Early on, the Road Show attracted other construction associations, a phenomenon which has continued until the present, when ConExpo-Con/AGG has become an industry-wide meeting for the construction and construction materials industries.
“It’s a huge event,” commented Brian Deery, senior director of the Highway Division of the Associated General Contractors of America [AGC], which is listed as one of the show co-sponsors. AGC is sponsoring the Information Technology Pavilion at the show, which will showcase software, contractor applications, support equipment, telecommunications and other equipment or services for technology-type and management service companies such as insurance and consulting.
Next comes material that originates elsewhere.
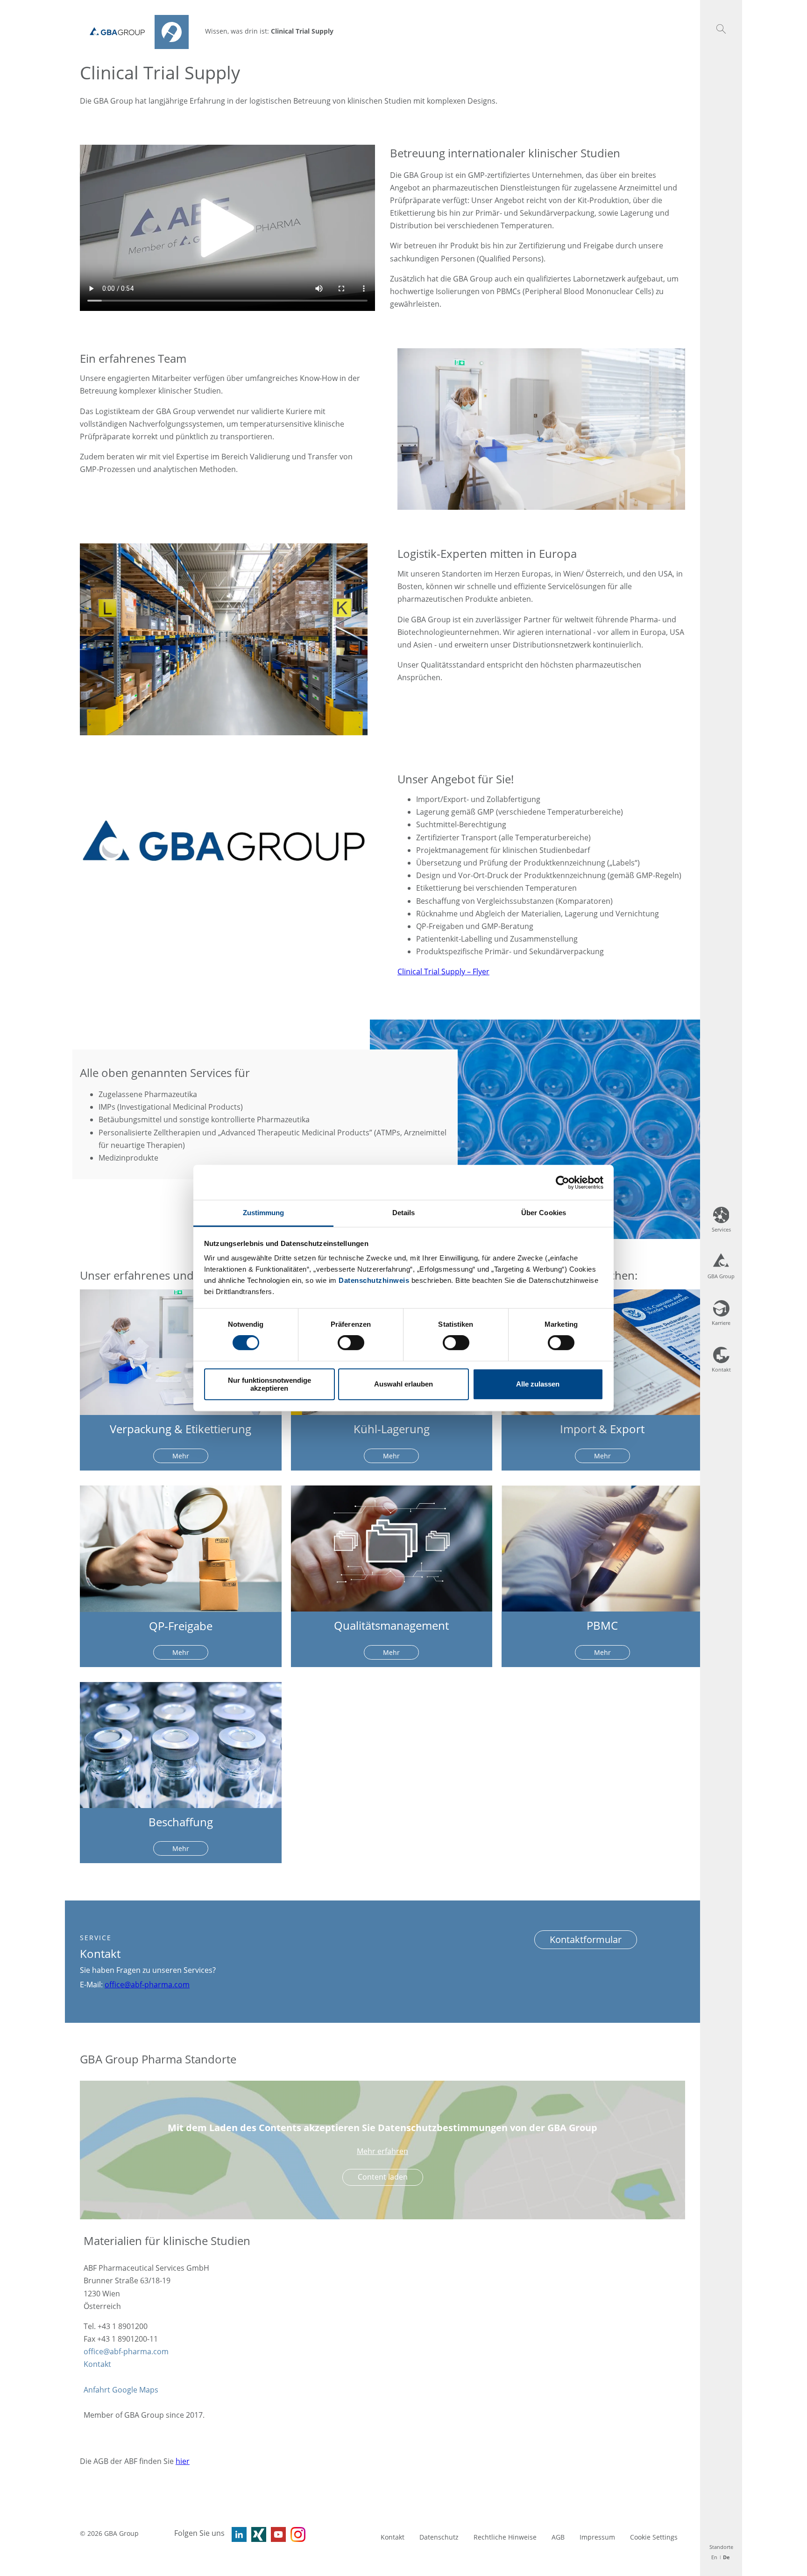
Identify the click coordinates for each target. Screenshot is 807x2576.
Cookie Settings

“The pavilion kind of parallels what we do on off-ConExpo years but it is part of ConExpo,” said AGC spokesperson Dennis Day. “This is the second time we are listed as a show co-sponsor but the first time that we are actually sponsoring part of the show with the pavilion.”
AGC, ARTBA, and the National Utility Contractors Association (NUCA) are among the nine industry organizations that are holding their national conventions in Las Vegas during the show.
Officials of the organizations say their members can attend special meetings, with their own speakers and social events, at their convention programs, but also benefit from the networking and wide range of information at the big show.
AGC expects 3,500 people at its national convention. NUCA, co-locating its convention in conjunction with ConExpo-Con/AGG for the first time, expects about 800. Also co-locating for the first time will be the International Exposition for Fluid Power.
“We’re hoping to receive additional exposure from being associated with the show,” said Bill Hilllman, NUCA’s executive vice president in Arlington, Va.
“We’re hoping to have all kinds of people learn more about NUCA, and there’s also greater cost-efficiency for our members who can ’kill two birds with one stone’ by attending both events. We also gave up our own equipment show because of ConExpo being there.”
“Being associated with the largest construction and aggregate trade show is a benefit for our members, who can not only attend our educational sessions but also go to ConExpo to see the latest equipment and services,” said AGC’s Day.
“Anytime you can get over 100,000 people together at a show, it’s a great benefit. I can’t imagine it not being a hugely successful show.”
From the first Road Show in 1909 to the spectacular gathering in 2002, the industry displays its vigor as it moves onward and upward.